# Work to complete
Pull out every line of the entries below that contains the word "should". Case matters, so treat uppercase and lowercase letters as distinct.

## begin Raw data

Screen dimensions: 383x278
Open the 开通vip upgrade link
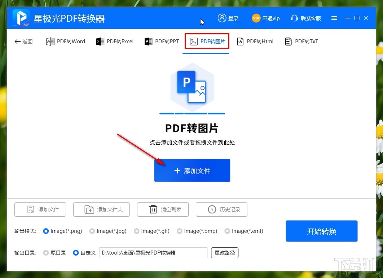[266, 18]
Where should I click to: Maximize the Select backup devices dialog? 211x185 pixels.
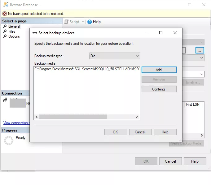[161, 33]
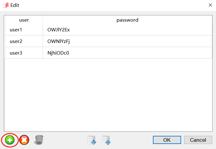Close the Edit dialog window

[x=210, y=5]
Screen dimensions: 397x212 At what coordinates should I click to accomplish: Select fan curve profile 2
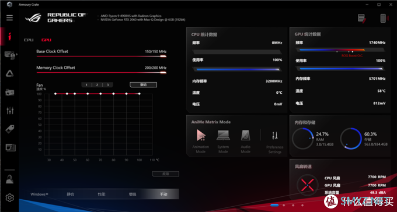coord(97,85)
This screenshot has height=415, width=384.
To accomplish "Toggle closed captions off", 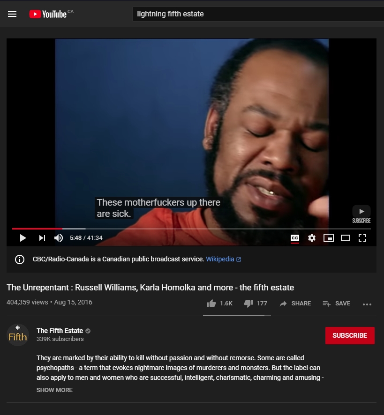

## end Raw data
## begin Raw data

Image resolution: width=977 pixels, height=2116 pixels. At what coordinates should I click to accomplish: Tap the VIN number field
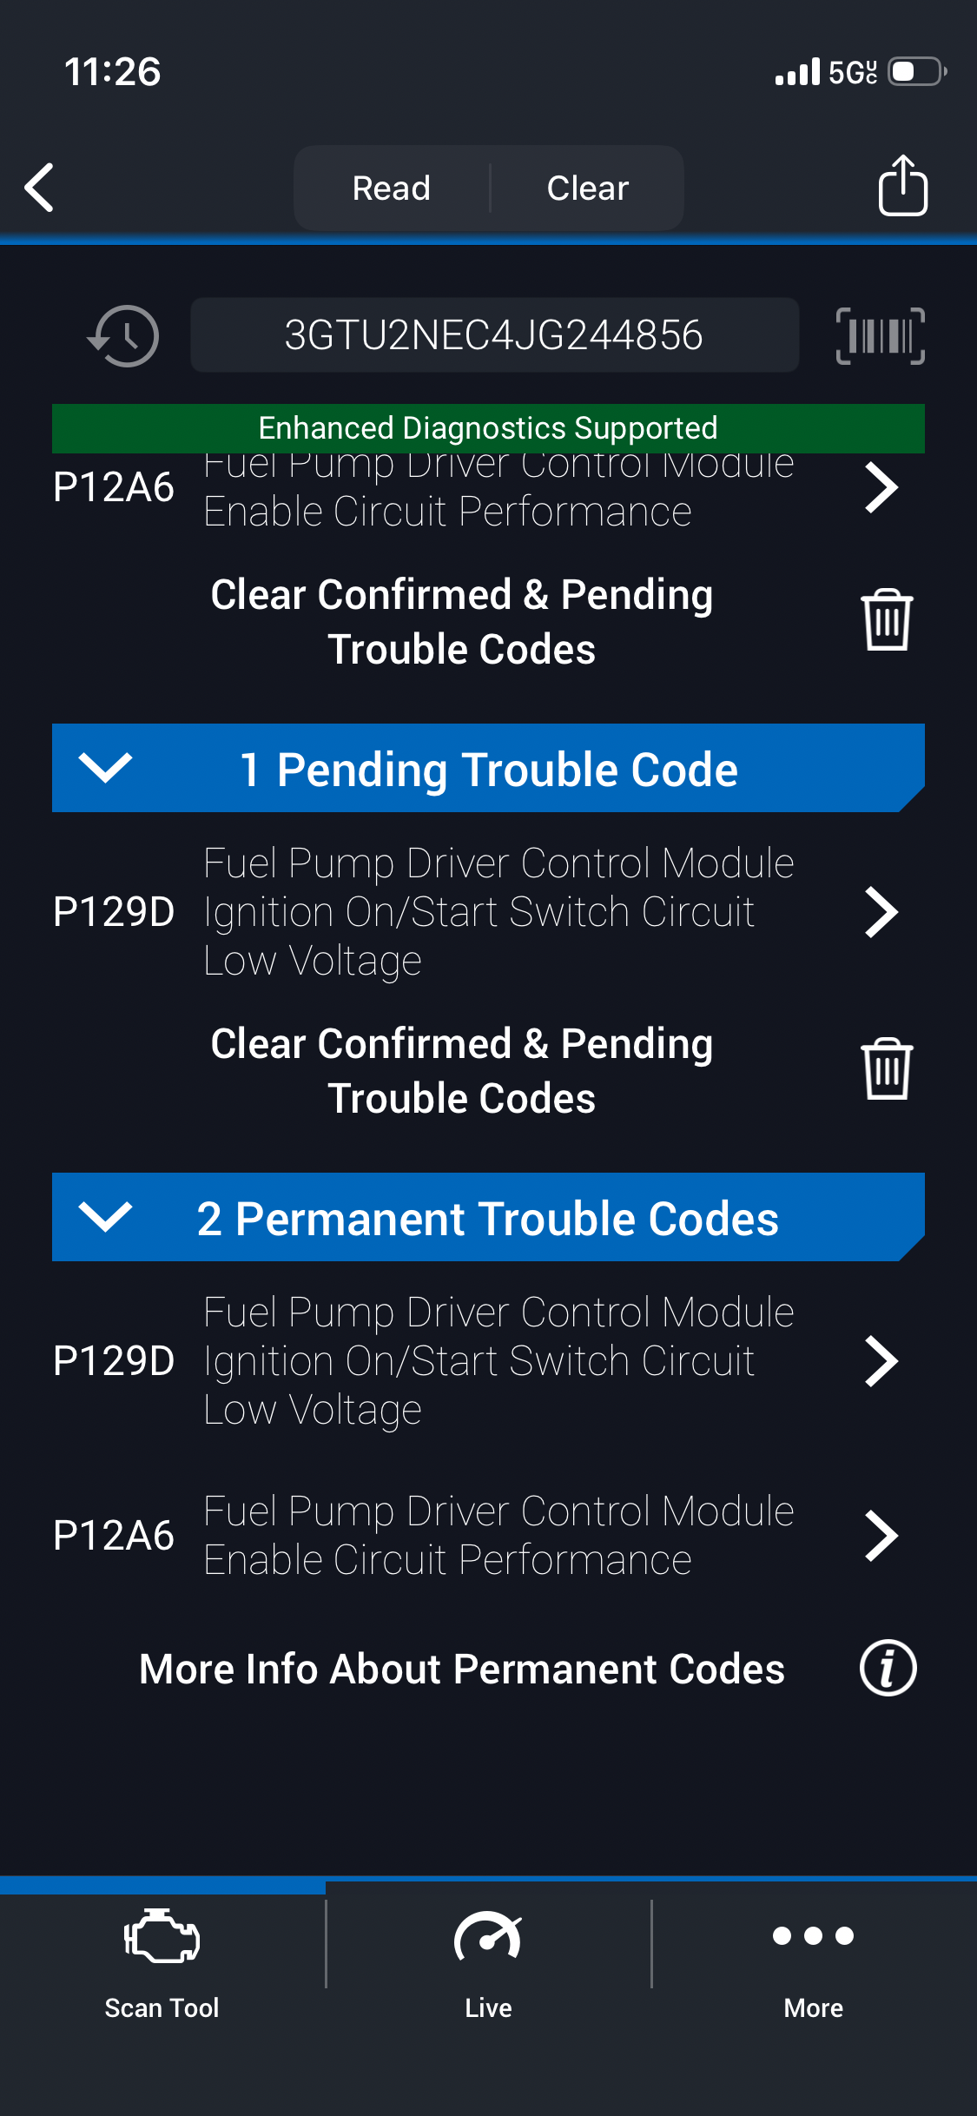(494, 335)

## end Raw data

# Solved exercise
Where should I click to: Maximize the Select backup devices dialog? 211x185 pixels.
Screen dimensions: 397x212 At what coordinates should I click to accomplish: Select fan curve profile 2
Image resolution: width=977 pixels, height=2116 pixels. At what coordinates should I click to accomplish: Tap the VIN number field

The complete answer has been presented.